- TASK BRIEF
Starting with the line that contains "Click the How To Start Earning heading" and going on through the line that contains "coord(14,122)", write those lines out again word for word, leaving out the pictures.

Records of locating words and elements

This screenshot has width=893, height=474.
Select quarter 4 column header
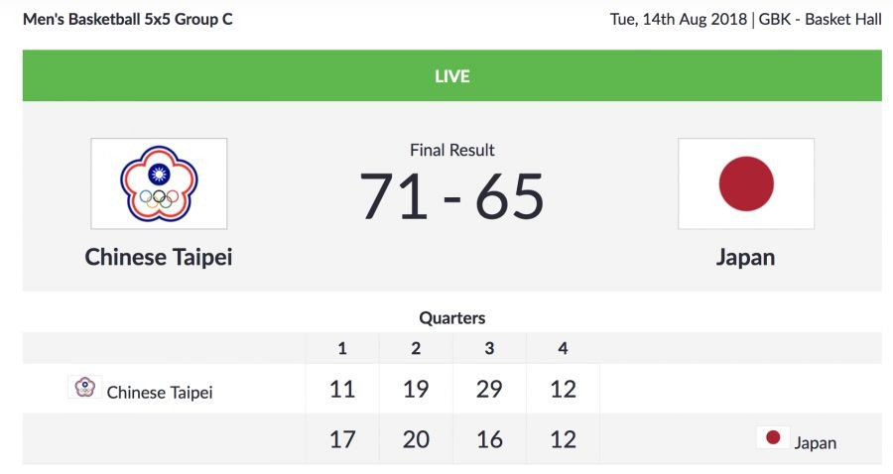(x=563, y=348)
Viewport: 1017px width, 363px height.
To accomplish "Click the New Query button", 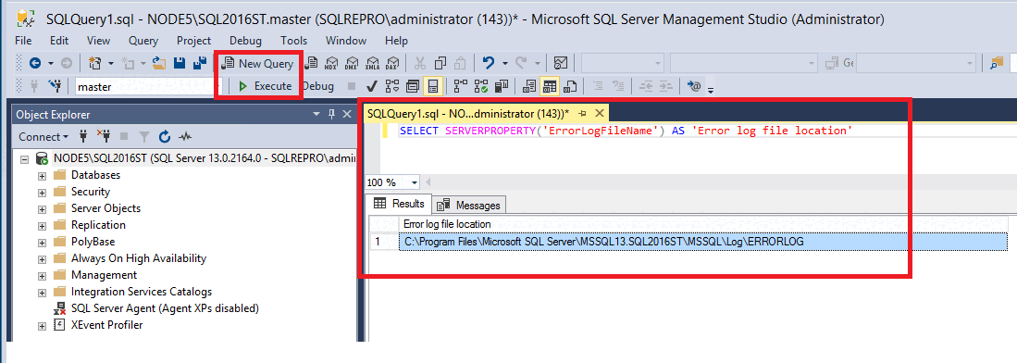I will click(259, 63).
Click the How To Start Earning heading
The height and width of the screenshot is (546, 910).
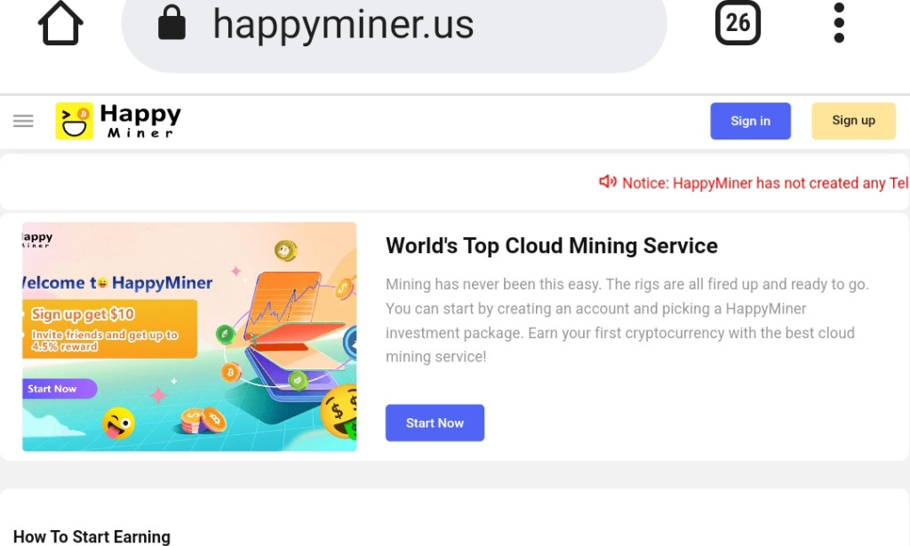coord(92,536)
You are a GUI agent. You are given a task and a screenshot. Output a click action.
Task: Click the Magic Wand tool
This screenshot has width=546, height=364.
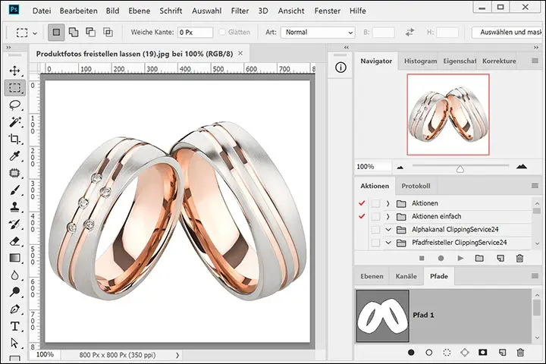coord(14,122)
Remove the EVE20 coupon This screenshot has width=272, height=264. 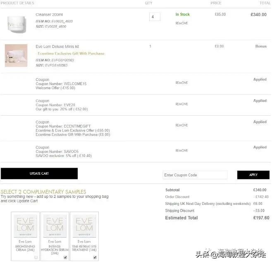[x=181, y=104]
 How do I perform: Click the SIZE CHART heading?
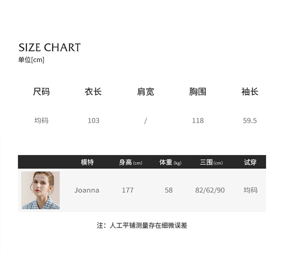tap(49, 48)
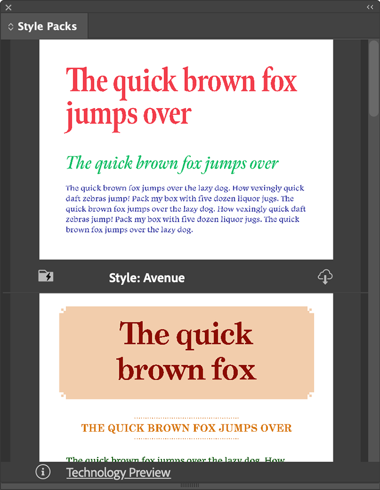This screenshot has width=380, height=490.
Task: Click orange uppercase subheading in second preview
Action: [x=186, y=428]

- RIGHT ANSWER
Click the How To Start Earning heading
The height and width of the screenshot is (546, 910).
coord(92,536)
You are a GUI agent. You are given a task and a screenshot. Output a click action.
Task: Click the Magic Wand tool
This screenshot has width=546, height=364.
coord(14,122)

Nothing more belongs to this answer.